__Exercise prompt__. Make an exact transcript of the lines in the data below, starting with the one containing "Where should I" and going on through the one containing "Task: Click the SIM card status icon", with both included and the pictures left out.
*** Data provided
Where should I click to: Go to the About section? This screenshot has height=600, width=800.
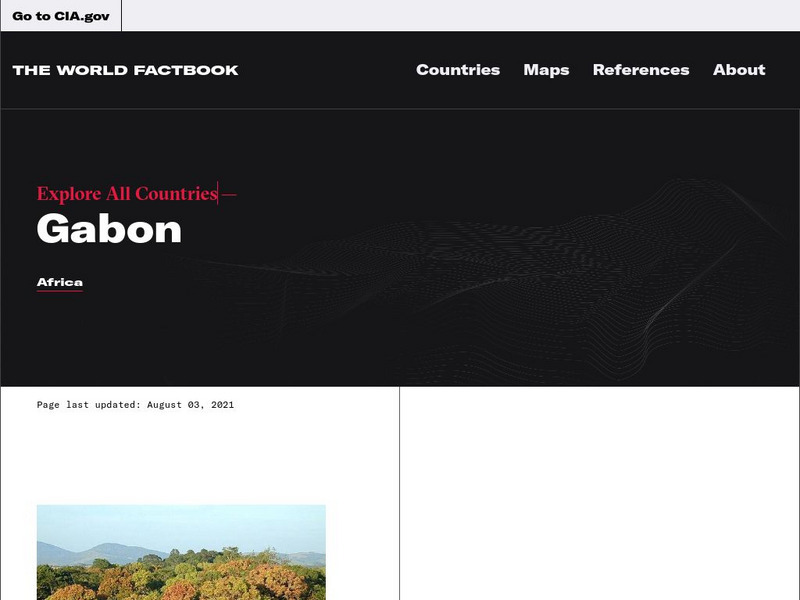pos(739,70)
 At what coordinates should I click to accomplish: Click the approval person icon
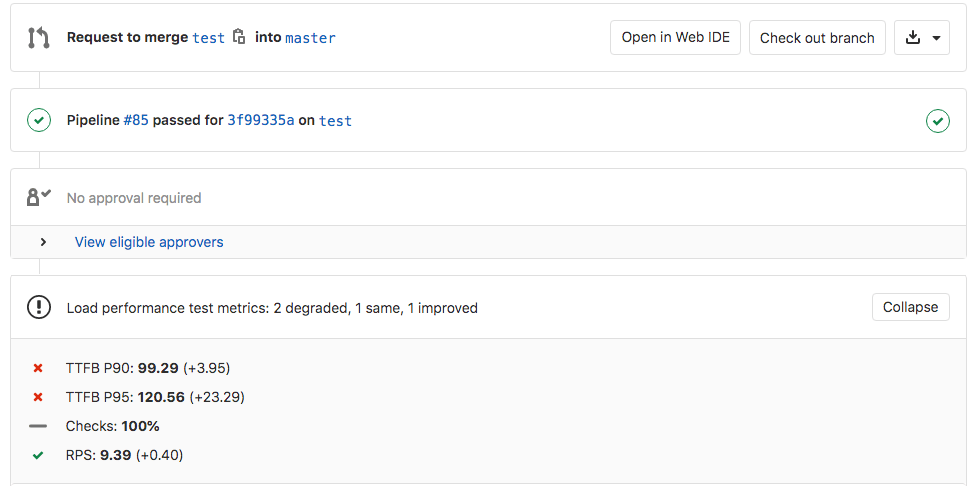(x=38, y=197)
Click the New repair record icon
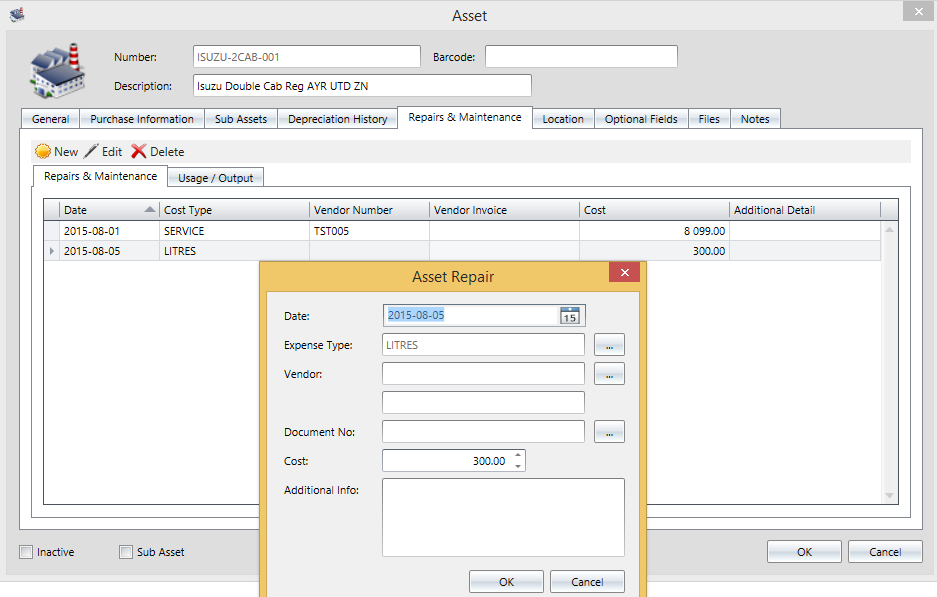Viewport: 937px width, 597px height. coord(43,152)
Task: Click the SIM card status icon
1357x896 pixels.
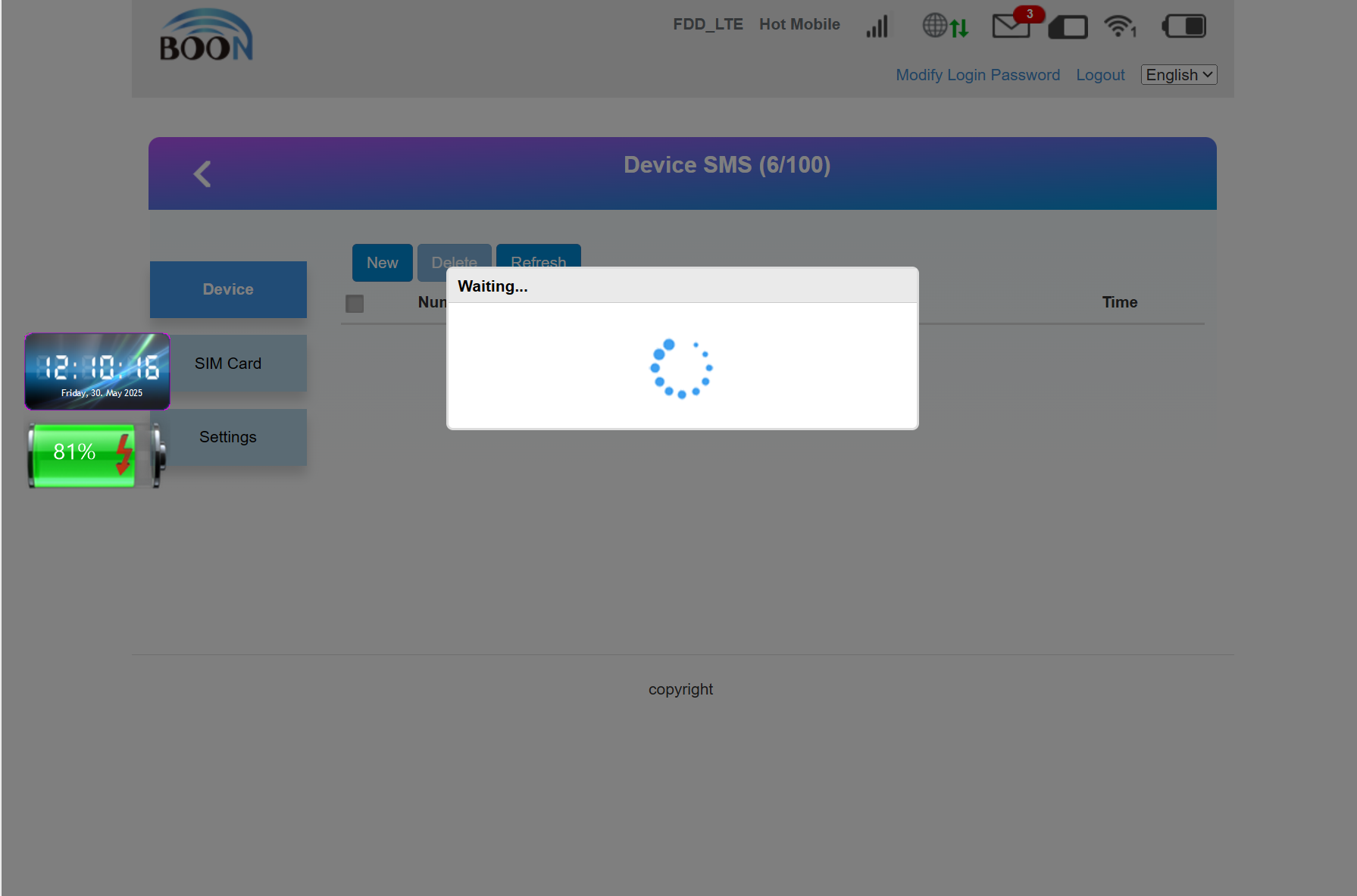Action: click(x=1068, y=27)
******
*** Data provided
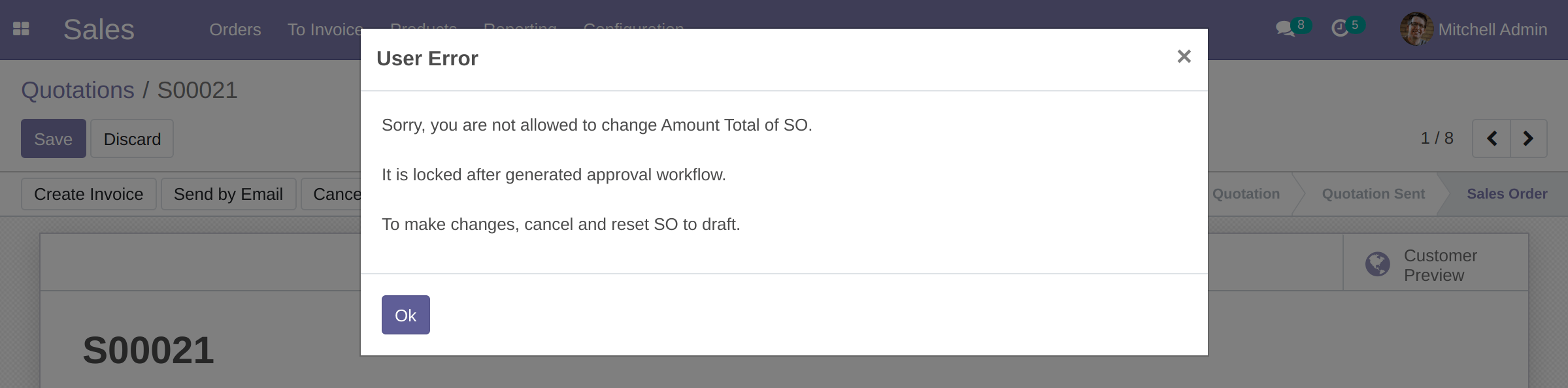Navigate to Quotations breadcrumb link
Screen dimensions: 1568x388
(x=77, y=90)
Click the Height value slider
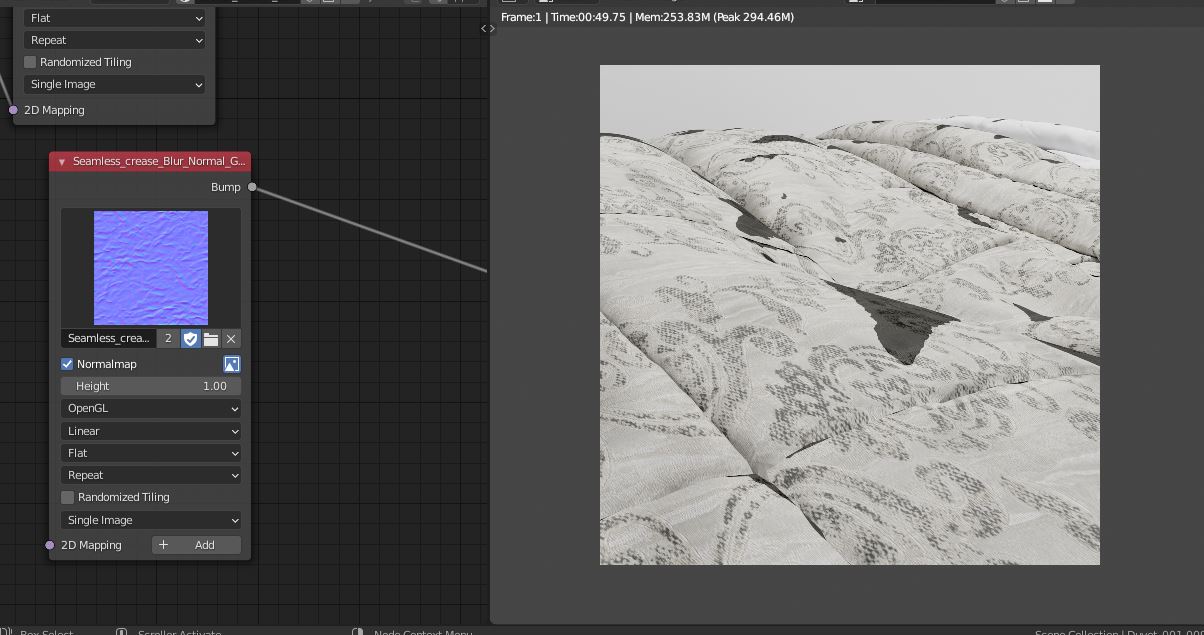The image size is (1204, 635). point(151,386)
******
__Response to this task__.
Where should I click to: Go to the About section? This screenshot has height=600, width=800.
pos(739,70)
 At what coordinates should I click to accomplish: Click the approval person icon
(x=38, y=197)
Click the New repair record icon
Viewport: 937px width, 597px height. coord(43,152)
Task: Click the SIM card status icon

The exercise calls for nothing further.